TASK DESCRIPTION → Your answer should consist of the lines holding "Given", copied from the material below.
** MATERIAL FOR THE TASK follows **
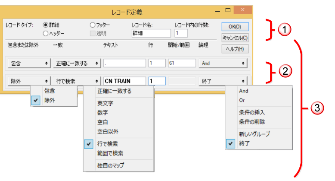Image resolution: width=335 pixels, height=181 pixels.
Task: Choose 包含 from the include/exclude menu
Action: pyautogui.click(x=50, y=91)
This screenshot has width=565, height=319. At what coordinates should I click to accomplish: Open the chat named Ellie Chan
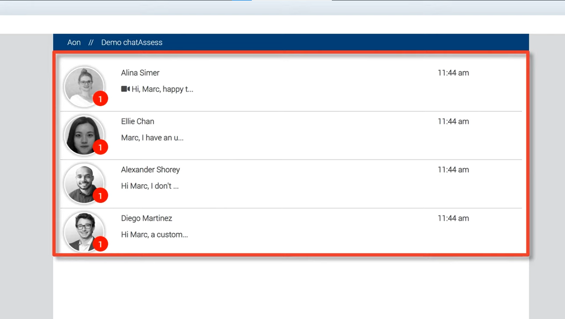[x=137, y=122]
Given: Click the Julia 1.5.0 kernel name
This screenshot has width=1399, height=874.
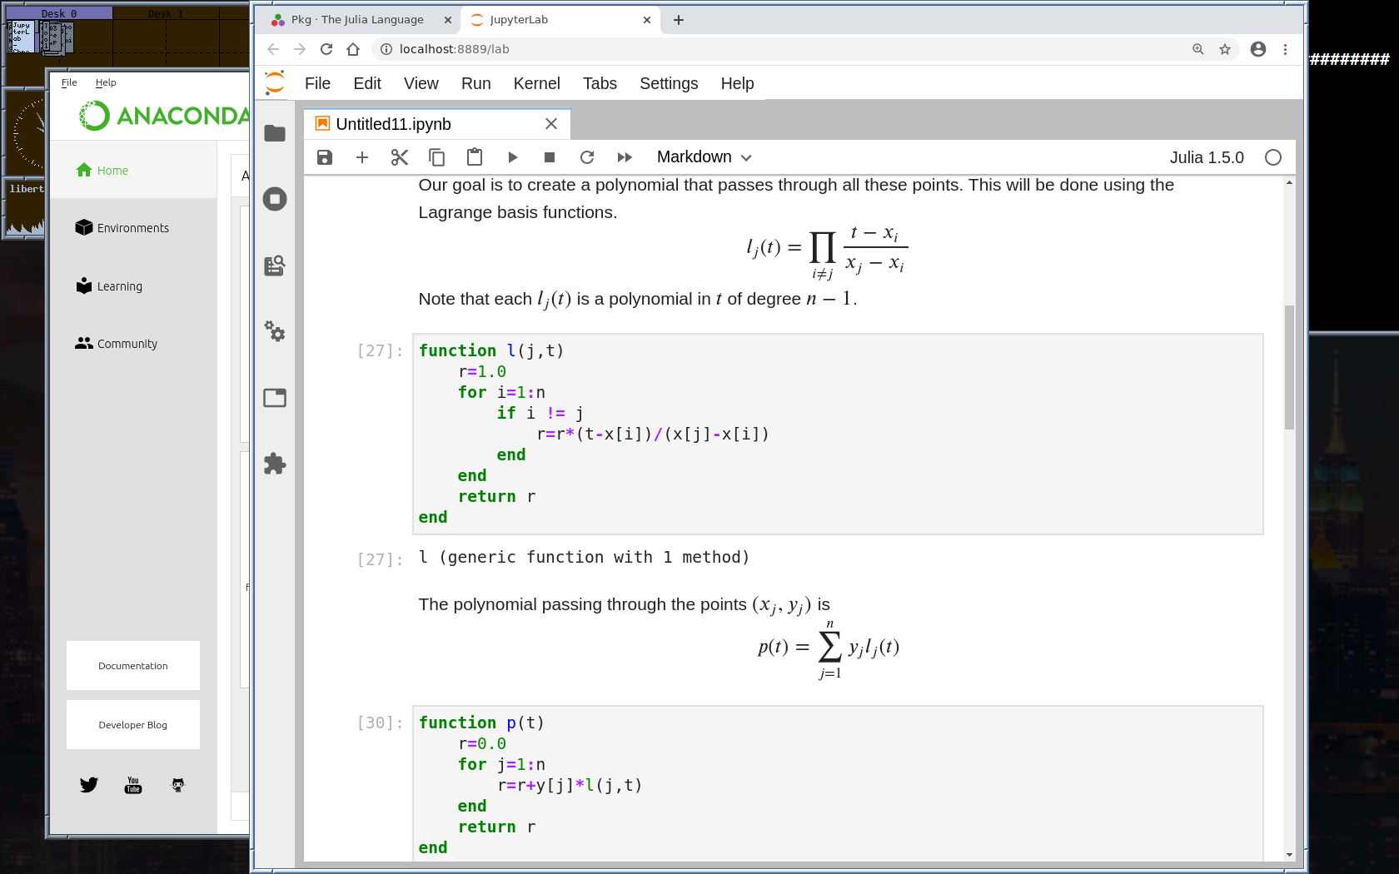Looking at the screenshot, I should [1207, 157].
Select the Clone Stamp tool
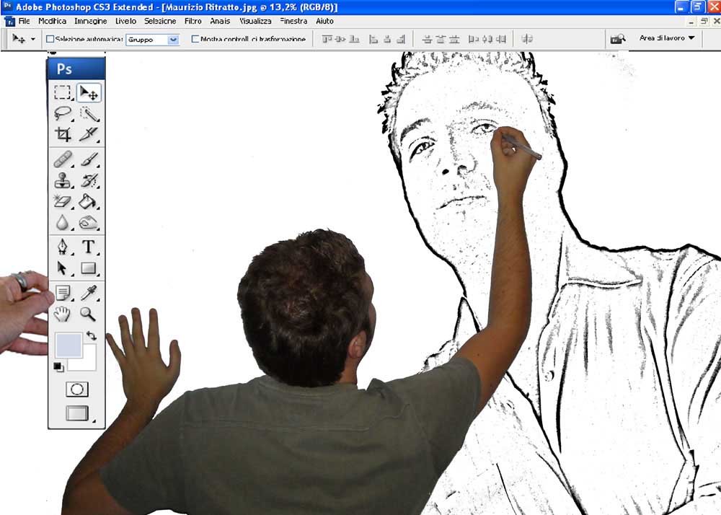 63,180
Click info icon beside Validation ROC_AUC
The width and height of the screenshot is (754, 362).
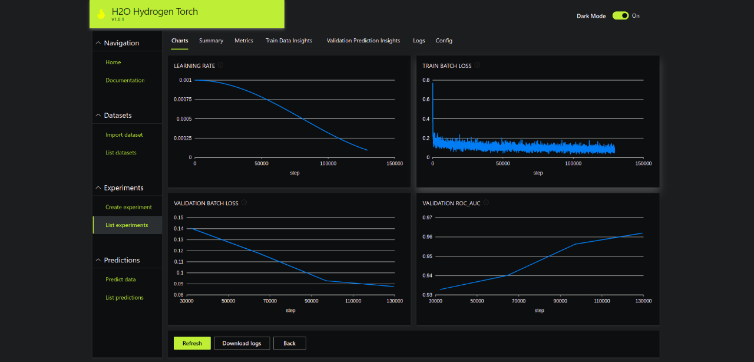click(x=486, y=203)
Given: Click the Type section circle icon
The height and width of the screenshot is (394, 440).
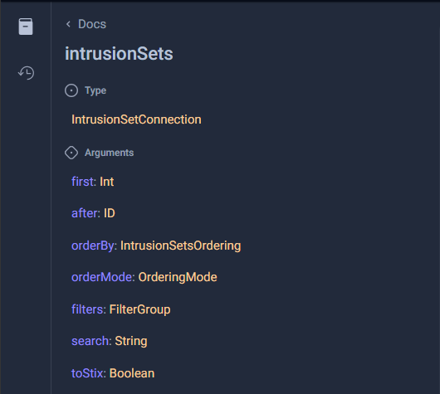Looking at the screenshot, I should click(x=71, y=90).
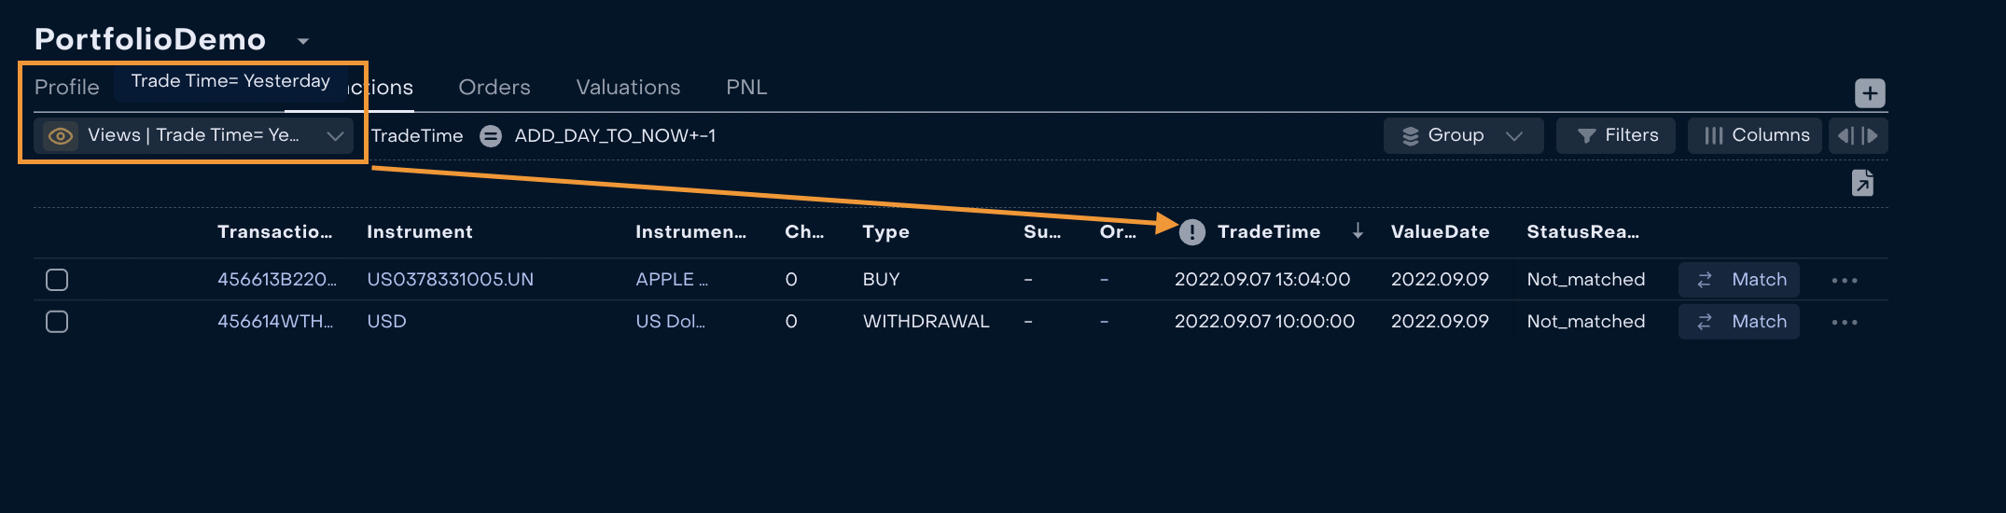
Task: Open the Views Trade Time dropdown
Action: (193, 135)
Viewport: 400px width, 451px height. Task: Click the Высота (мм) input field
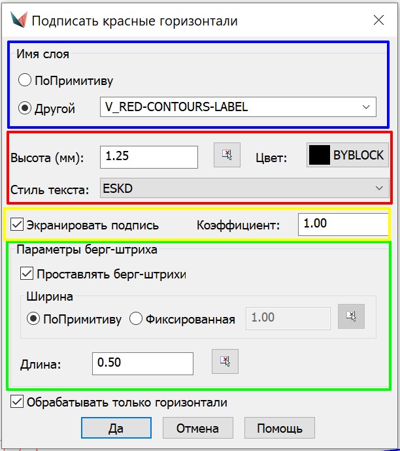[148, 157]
** End of MATERIAL FOR THE TASK **
** MATERIAL FOR THE TASK follows **
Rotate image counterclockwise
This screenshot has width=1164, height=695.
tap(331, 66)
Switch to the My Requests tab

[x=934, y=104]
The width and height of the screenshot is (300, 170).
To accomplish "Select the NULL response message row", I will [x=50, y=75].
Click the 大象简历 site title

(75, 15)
** End of MATERIAL FOR THE TASK **
ANSWER SPACE →
Given: Click the Julia 1.5.0 kernel name
Given: Click the Type section circle icon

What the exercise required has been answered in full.